For the last 55 days these 33 miners have essentially lived in a room that is only 538 sq. ft. although there is a section they have set aside as a bathroom and another area they seem to have for when some wants to be alone. Nonetheless they have been in a very tight, confined space with nowhere to go for 55 days and counting!
Officials have said that they expect to finally be able to drill down to where the miners are by perhaps mid-Oct (it had earlier been stated it would be November before they would get to them). Yet as the drilling continues the drama is being watched and studied by many psychiatrist, anthropologist, and perhaps even sociologist's on what 33 miners confined for that long in that space says about human behavior.
A recent Time magazine article about this same subject quotes Colonel Tom Kolditz a psychologist and behavioral scientist at West Point saying:
"The need for normality is only the second most powerful driver of behavior in a crisis, however. The first is what Kolditz calls "mortality salience." For everyone, death is inevitable, but most of the time we think of it as eventual. If that changes — if death seems possibly imminent — behavior changes too. "When you fear for your lives," says Kolditz, "you pull together."Essentially Dr. Kolditz is saying at least two things about these men. First they are finding ways to adapt to their environment and keep things 'normal', have some kind of a routine. Secondly they are working together in order to stay alive and healthy.
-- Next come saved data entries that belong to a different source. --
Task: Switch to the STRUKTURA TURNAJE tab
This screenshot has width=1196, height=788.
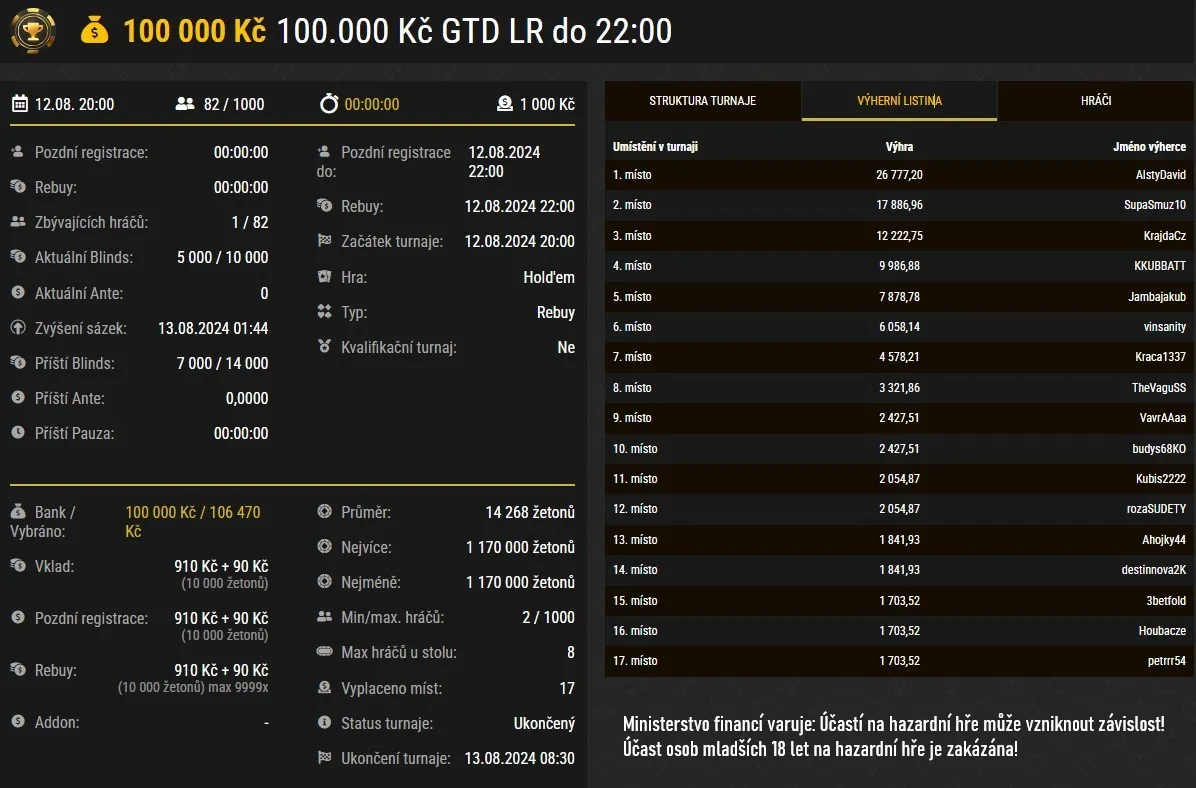Action: (x=701, y=100)
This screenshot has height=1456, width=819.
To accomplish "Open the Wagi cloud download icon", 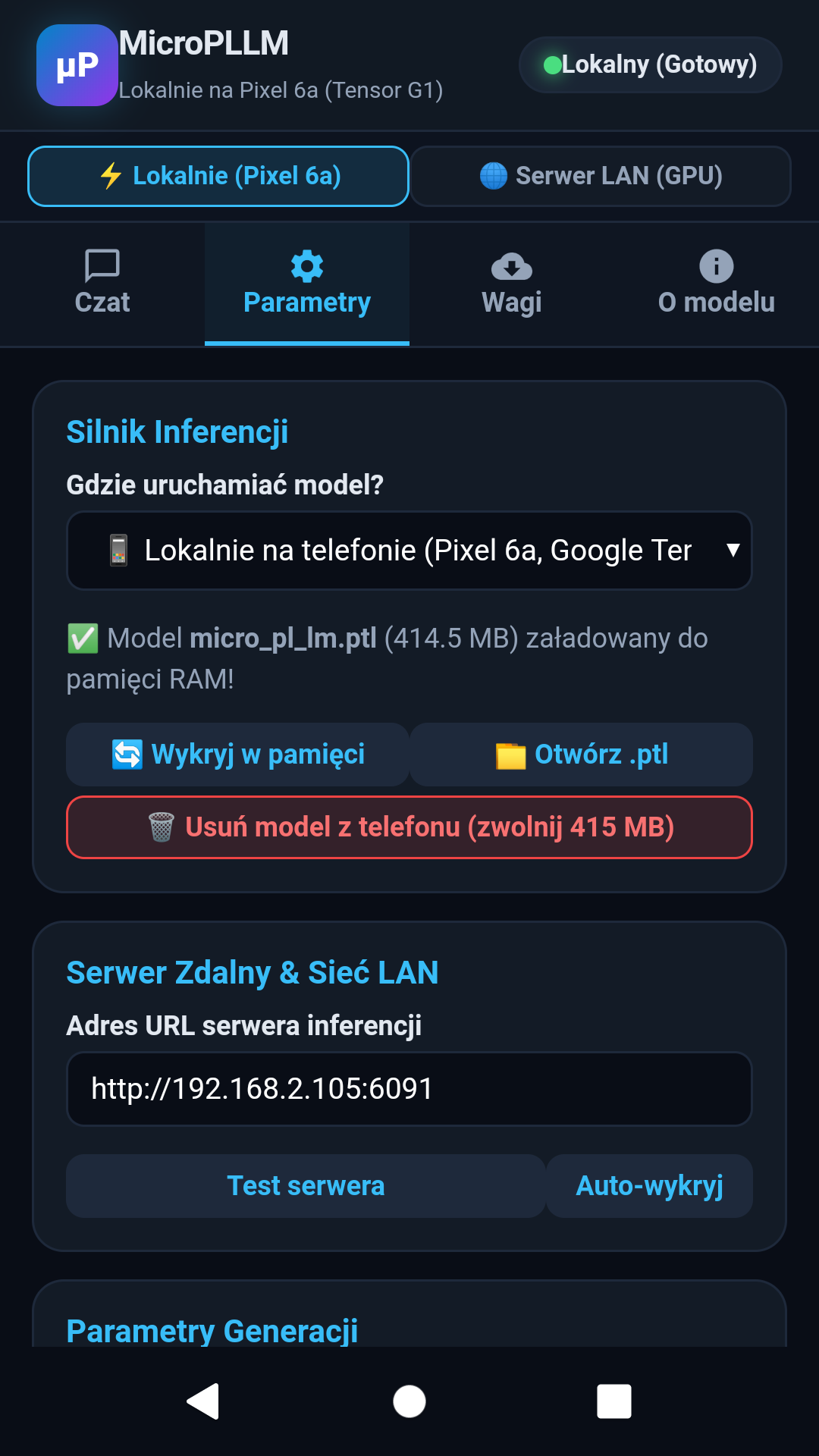I will coord(512,266).
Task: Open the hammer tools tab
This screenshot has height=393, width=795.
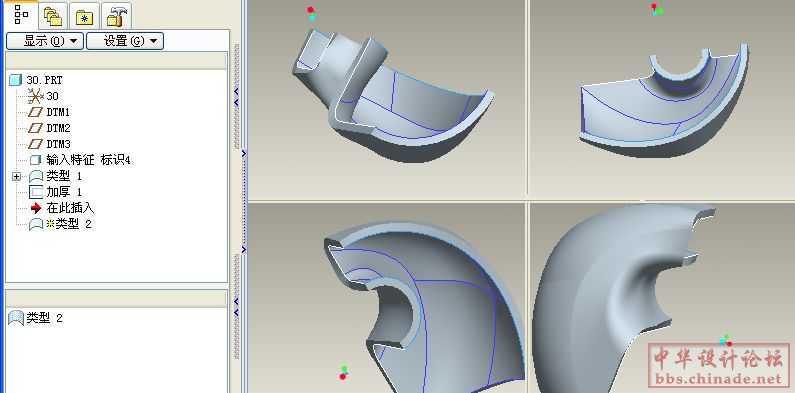Action: point(116,16)
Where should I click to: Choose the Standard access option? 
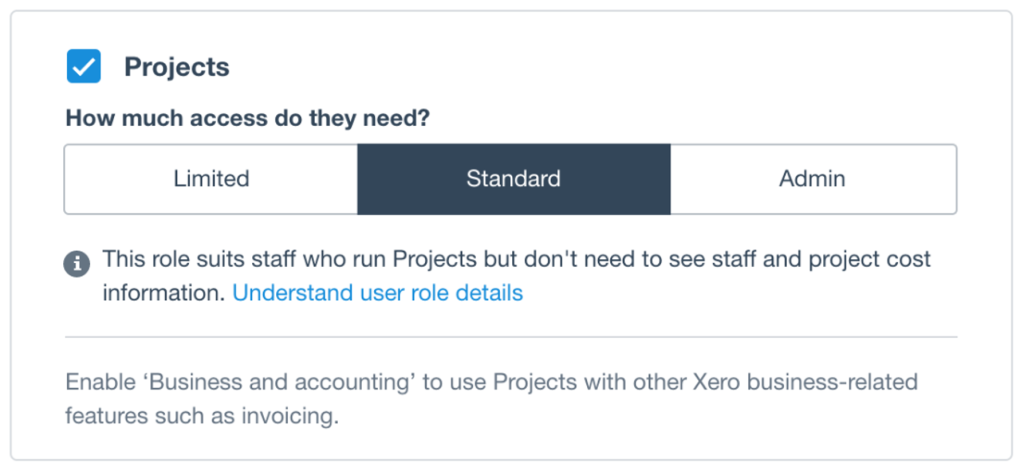[513, 179]
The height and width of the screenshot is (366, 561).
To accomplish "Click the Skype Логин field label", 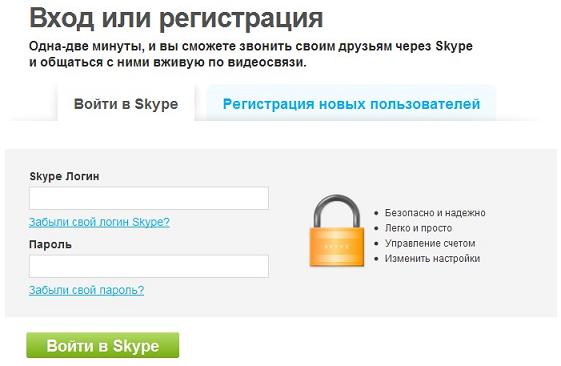I will 64,176.
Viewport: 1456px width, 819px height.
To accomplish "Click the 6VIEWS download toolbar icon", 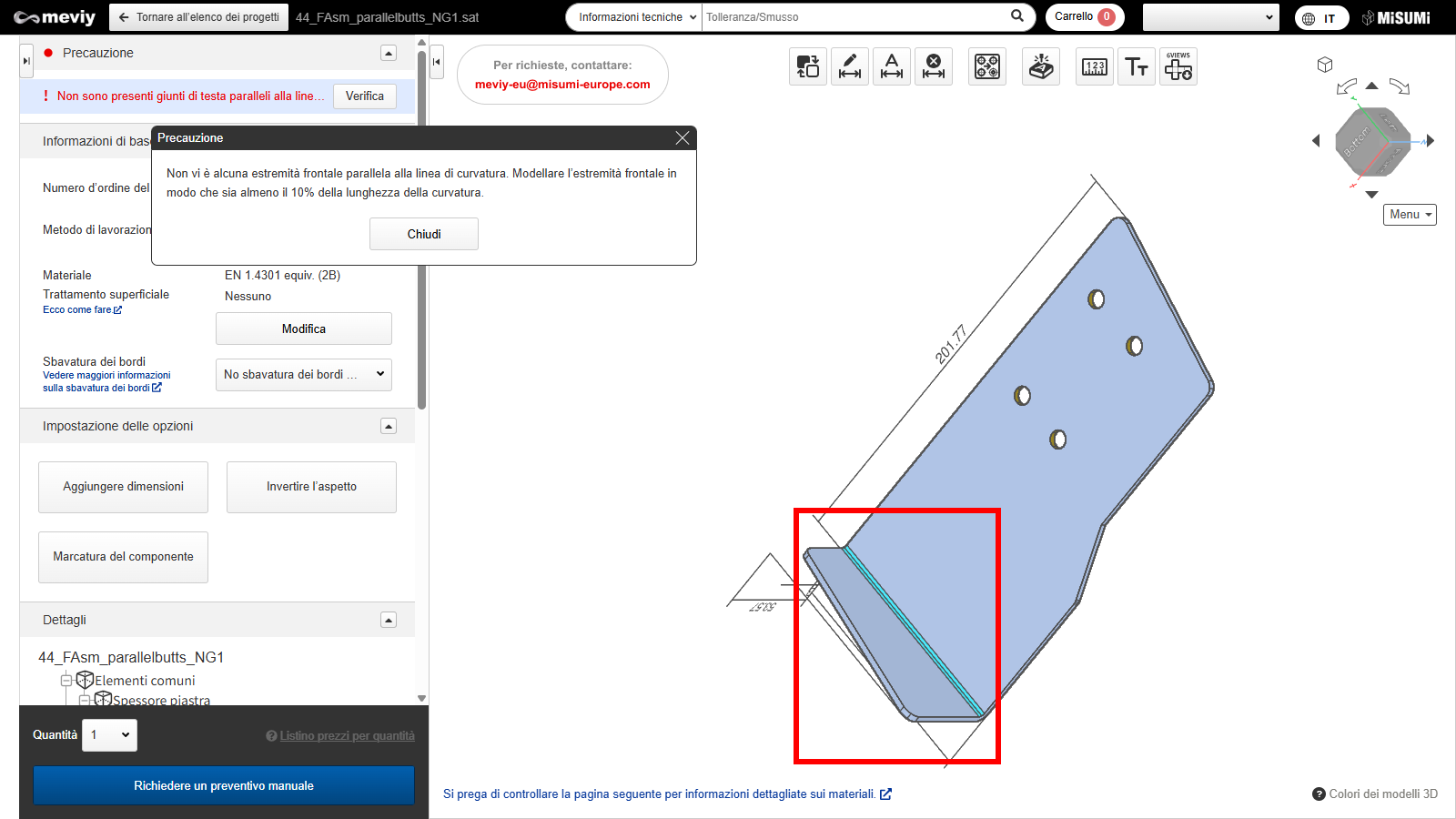I will [1178, 66].
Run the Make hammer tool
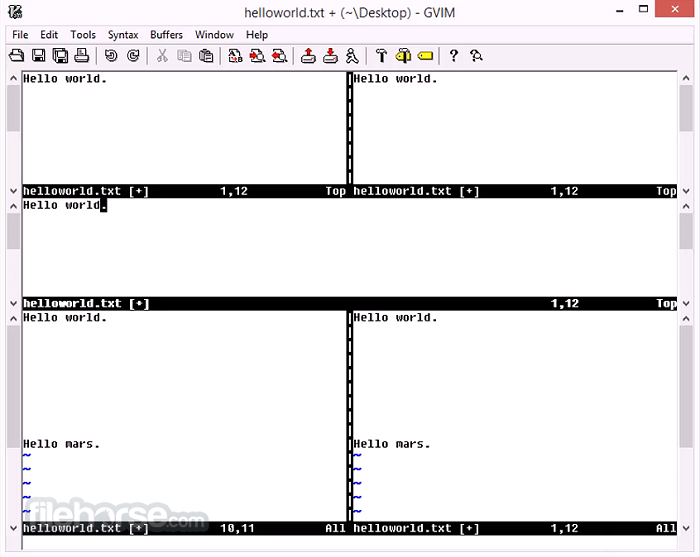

As I have been following this incredible story, this aspect of how these men must be living and their response to the conditions they are in has been intriguing to say the least and at the same time has made me think about some spiritual issues.
Particularly I want to focus here on the first driver of behavior Kloditz mentions as 'mortality salience' which again means that if we know death is possibly imminent we change our behavior.
So I ask how would your behavior change if you knew that you were perhaps going to die sooner than later? How would you treat other people? What would you do for Jesus that you aren't doing now?!
Maybe it's time that we start living for Jesus as if this was our last day! This past weekend I spoke on this issue (click here to see the sermon) as I expounded on the text where Paul says in Ephesians 5:15-17:
"Look carefully then how you walk, not as unwise but as wise, making the best use of the time, because the days are evil."I pray those miners are rescued much sooner that later, and when they are rescued I would venture to say that they will have a new outlook on life making the best use of time, especially since they have spent so much time away from their friends and family.
May we be challenged as people who are not 2,300 ft below the earth in confined quarters to make the most of our time for Jesus, NOW, while we still can.
So how are you using your time? Are you 'making the best use of the time' for the cause of Jesus?